星をモチーフとした国旗を掲げる国は70か国以上。
思想や宗教を超えて、星の形に強い象徴性があるようです。
よく考えてみると、私たちは当たり前のように星を「★」と表現します。
実際は球体の星をなぜ多角形の形で表現するようになったのでしょうか?
今回は、そんな素朴な疑問を解明してみようと思います。
星形のはじまり
当然ですが私たちは、遠くにある星をほとんど光の点にしか見ることができません。
人の目の瞳孔のまわりにある「虹彩」は、カメラのレンズの絞りのような働きをしています。
その虹彩はギザギザになっていて、光を見ると放射状に見えてしまう。
つまり、星の尖った形は目のしくみに起因しているようです。
ではなぜ「★」の形になったのかは、古代のエジプトにおいて、空を表すために天井に刻んだヒトデの形がはじまりとされています。

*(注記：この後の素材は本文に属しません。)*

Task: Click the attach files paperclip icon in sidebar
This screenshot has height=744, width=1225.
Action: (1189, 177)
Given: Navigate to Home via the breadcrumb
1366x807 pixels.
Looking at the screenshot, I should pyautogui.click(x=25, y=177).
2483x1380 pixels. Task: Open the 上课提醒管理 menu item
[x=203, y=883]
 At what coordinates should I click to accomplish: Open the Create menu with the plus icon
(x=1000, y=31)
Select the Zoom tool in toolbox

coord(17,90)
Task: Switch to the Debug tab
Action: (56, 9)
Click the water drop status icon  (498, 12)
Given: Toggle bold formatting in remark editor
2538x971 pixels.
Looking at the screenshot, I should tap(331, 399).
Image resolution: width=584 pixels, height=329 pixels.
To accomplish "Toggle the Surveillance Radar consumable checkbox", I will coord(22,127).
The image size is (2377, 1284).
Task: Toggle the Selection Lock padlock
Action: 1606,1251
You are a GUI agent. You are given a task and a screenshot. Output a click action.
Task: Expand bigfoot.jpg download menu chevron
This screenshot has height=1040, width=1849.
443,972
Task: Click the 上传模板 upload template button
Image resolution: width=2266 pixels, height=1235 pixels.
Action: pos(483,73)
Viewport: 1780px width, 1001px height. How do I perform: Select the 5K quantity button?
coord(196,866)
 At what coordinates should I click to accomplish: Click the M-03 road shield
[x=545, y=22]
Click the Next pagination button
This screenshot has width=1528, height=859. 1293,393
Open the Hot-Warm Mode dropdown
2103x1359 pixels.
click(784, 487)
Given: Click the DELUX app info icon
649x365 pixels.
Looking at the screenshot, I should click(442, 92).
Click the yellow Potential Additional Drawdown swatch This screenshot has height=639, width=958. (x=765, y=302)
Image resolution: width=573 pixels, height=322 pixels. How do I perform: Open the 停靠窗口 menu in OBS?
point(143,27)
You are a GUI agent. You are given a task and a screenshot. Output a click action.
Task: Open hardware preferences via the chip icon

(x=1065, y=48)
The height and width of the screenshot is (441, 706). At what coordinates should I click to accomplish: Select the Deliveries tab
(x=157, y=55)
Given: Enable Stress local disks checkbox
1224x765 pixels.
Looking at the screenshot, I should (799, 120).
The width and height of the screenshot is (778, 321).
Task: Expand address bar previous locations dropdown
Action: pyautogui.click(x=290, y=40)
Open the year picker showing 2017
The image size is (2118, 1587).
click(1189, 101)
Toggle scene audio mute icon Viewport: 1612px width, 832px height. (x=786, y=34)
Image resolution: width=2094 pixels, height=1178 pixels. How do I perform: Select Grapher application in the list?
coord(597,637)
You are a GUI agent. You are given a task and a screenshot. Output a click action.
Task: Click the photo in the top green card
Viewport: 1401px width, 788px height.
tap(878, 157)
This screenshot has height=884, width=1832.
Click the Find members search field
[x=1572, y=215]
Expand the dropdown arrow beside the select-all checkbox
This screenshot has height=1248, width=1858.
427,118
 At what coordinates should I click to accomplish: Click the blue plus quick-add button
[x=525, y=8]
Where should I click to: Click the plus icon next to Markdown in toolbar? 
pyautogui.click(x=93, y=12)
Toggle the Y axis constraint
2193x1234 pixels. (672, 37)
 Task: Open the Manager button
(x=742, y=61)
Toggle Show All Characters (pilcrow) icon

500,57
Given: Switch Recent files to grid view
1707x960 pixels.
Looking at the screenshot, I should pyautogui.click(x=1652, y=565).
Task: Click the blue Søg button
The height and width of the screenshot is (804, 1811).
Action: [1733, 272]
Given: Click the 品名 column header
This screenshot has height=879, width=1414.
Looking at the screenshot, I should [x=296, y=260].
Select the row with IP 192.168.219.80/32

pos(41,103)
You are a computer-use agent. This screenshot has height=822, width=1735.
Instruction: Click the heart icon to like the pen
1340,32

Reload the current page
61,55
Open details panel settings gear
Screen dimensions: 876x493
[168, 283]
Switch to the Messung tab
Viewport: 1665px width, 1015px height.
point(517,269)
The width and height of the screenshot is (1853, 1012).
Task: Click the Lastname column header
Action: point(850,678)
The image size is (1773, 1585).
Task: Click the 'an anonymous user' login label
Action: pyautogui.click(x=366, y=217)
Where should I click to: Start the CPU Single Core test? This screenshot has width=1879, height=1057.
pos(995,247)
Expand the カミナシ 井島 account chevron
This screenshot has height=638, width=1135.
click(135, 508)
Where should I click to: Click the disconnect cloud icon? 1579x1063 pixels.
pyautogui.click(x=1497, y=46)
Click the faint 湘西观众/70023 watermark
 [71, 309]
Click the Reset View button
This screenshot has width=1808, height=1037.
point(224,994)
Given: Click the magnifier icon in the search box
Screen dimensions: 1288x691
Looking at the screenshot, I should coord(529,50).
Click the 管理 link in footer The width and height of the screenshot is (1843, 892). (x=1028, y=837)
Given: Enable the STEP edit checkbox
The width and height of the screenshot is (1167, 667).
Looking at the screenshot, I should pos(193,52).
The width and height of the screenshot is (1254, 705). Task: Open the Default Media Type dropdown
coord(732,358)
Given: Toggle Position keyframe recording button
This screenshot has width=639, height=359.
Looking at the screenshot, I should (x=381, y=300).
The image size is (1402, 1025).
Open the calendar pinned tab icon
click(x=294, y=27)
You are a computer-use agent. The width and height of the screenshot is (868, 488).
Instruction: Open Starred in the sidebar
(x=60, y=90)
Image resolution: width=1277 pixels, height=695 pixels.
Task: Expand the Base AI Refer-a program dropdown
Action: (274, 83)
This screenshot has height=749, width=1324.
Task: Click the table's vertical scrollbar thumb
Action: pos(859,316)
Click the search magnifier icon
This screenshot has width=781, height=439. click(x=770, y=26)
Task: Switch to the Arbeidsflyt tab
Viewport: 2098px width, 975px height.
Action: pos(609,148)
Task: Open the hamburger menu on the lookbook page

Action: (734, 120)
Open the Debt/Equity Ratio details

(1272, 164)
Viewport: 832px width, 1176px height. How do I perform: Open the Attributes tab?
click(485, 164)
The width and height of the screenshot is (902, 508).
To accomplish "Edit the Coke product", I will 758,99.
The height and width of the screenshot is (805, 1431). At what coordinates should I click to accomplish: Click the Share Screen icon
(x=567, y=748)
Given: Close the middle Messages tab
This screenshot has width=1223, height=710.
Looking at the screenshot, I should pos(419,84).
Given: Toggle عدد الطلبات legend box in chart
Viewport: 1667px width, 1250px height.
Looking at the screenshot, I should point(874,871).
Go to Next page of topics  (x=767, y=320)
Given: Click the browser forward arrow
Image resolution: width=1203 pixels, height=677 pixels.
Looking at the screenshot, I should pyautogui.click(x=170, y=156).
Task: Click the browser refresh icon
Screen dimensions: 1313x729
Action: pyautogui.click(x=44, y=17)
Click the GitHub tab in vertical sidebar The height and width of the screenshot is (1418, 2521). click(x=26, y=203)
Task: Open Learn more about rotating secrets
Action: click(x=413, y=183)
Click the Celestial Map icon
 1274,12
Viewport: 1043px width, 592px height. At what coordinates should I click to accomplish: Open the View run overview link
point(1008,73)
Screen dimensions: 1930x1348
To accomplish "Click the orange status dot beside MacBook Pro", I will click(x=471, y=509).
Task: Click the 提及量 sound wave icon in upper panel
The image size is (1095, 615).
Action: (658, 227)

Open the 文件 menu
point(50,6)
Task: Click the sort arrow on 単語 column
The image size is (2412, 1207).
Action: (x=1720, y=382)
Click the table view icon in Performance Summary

海に面したエジプトでは、身近な存在だったヒトデを象形文字(ヒエログリフ)の一つとして使っていましたが、それがいつの間にか星の意味を持つようになったようです。
ヒトデは英語で「starfish(星の魚)」、「sea star(海の星)」、フランス語で「etoile de mer(海の星)」、ドイツ語で「seesterne(海の星)」。
このように、世界中で星にちなんだ名前で呼ばれています。
ちなみに日本では、「人の手の形」から漁師語で「ヒトデ」と呼ばれました。
しかし、日本語独特の当て字により、漢字で「海星」の表記も存在するようになりました。
印刷会社的視点で考える星形
当社は印刷会社なので、最後は印刷会社的視点で星の形について考えてみようと思います。
印刷会社としては、文字組版のなかの「約物」という、記号類の使用が文書編集などの際に行われますが、星印もさまざまな場面で使用されています。
▼ご存知でしたか?印刷の世界での呼び名「約物」
基本的には白星「☆」と黒星「★」ですが、同様によく使用されるのが、中心から放射線が6本出ている「⁎」。
一般的な名称は「アスタリスク(asterisk)」で、原語の意味は古代ギリシャ語のラテン語で「小さい星」。
日本では「星号」、「星印」とも呼ばれ、脚注や注釈などによく使われています。
アスタリスクに似ていますが、「⚹」は、アスタリスクの縦棒が横棒に変わった形の「スターマーク」。
電話機やスマホ電話のボタンに使われている記号です。
最近はアスタリスクへの変更が進んでいます。
アスタリスクといえば、最近は放射線8本の「✳」が登場していて、SNSの絵文字などで頻繁に使われているようです。
いかがでしたでしょうか?
ふだん使っている星の形も、由来を調べてみると面白いですね。